新たに始まるステマ規制では、「広告であること」が明瞭である表示例の一つに「PR」等の表記を行っていることをあげている。
とはいえ、こうした懸念の払しょくは簡単なことではない。「ステマ」に対する消費者の認識は多様であり、法律上の瑕疵がなく、自治体側が細心の注意を払っていても、
「ステマではないか」と誤解したり、指摘する者が現れないとも限らないためだ。
19年には、京都市が地元出身の芸人に市の施策を発信してもらうため、芸人の所属する吉本興業と業務委託契約を結んでいたことが明らかになり、ステマとの騒動に発展したこともある。消費者は漠とした「ステマ」に嫌悪感を示す一方、法律で規制される具体的な定義まで把握はしていない。そこに規制の難しさもある。
疑惑放置で行政の不作為指摘も
南アルプス市とほぼ同時期には、香塾という大阪の通販会社が販売していた健康茶にステロイドが混入されていることが行政機関の指摘により明らかになった。一方で話題になったのが、やはり〝ステマ疑惑〟だ。「ジャムー・ティー・ブラック」というこの健康茶について、多くの芸能人、著名インフルエンサーがネット上で推奨コメントを行っていたためだ。
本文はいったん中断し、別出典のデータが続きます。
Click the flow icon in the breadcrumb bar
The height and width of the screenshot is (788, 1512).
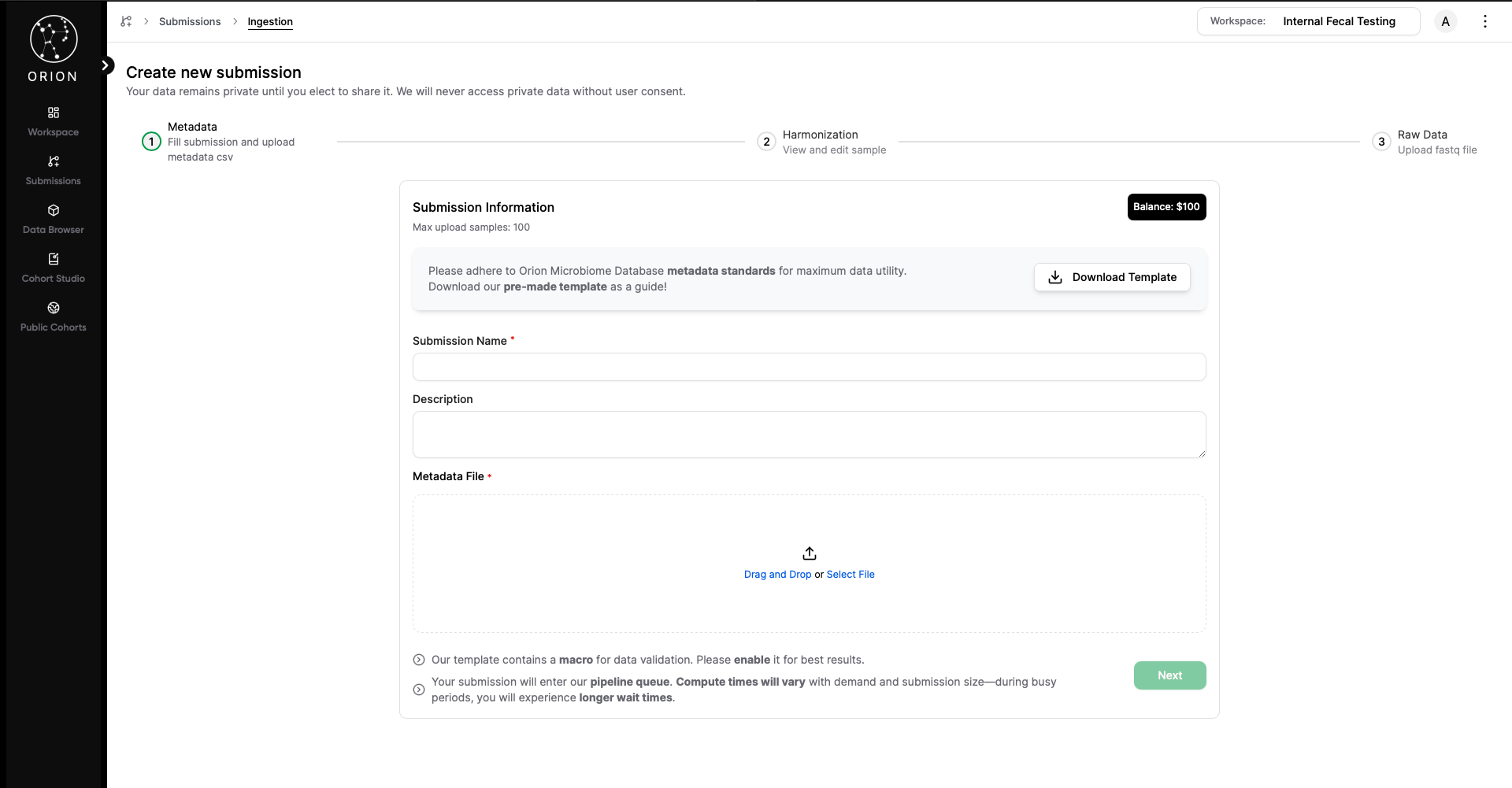(126, 21)
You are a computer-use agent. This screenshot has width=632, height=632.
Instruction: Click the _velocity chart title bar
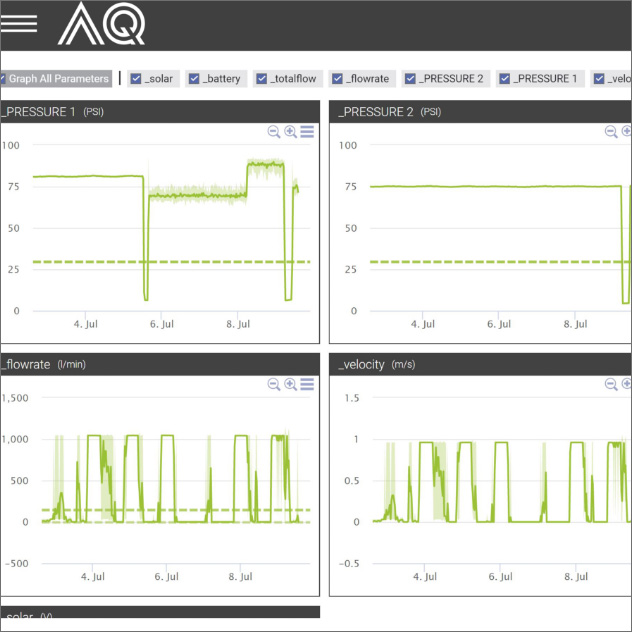[x=480, y=365]
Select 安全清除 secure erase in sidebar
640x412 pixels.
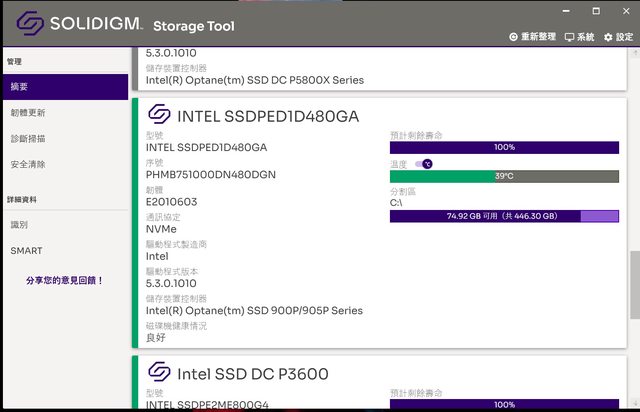tap(28, 164)
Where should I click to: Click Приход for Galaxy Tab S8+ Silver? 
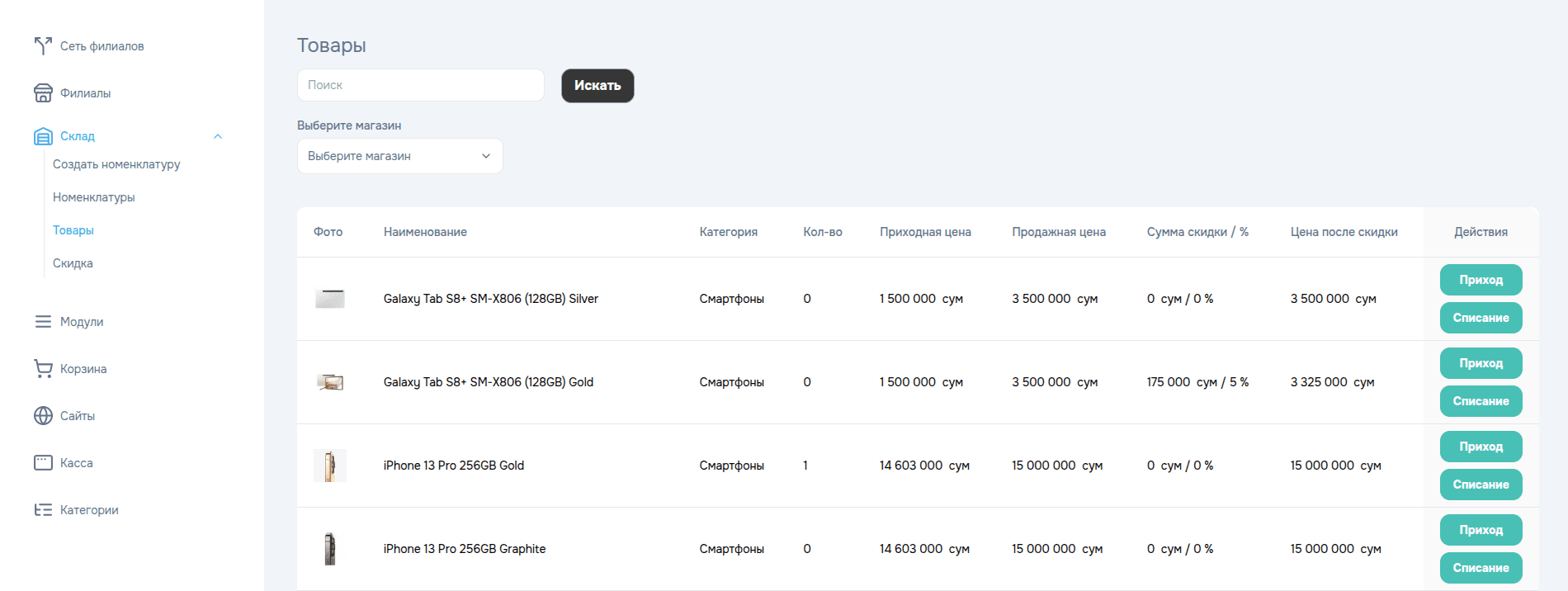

医薬品成分の混入が明らかになると、これら芸能人はブログ記載の削除、ステマ疑惑の否定など対応に追われた。
南アルプス市同様、結果を言えば、これも現状ではステマ規制を受けることはない。規制の施行は10月であるためだ。ただ、仮に施行後であればどうだろうか。
景表法規制は、一般的に水面下で端緒を得た消費者庁により主体的な調査が行われるのが通例だ。多くの場合、処分の公表まで、法違反が明らかになることはない。
一方、「ステマ」は、外形上、これを判断することが難しく、内部通報や前出の例のように、外部の指摘による疑惑浮上が端緒になる可能性がある。疑惑が表面化しているにもかかわらず、これを放置すれば逆に行政の不作為を指摘されることにもなりかねない。社会に「ステマ」が氾濫する中、これに対する対処を求められる行政の業務はひっ迫する可能性がある。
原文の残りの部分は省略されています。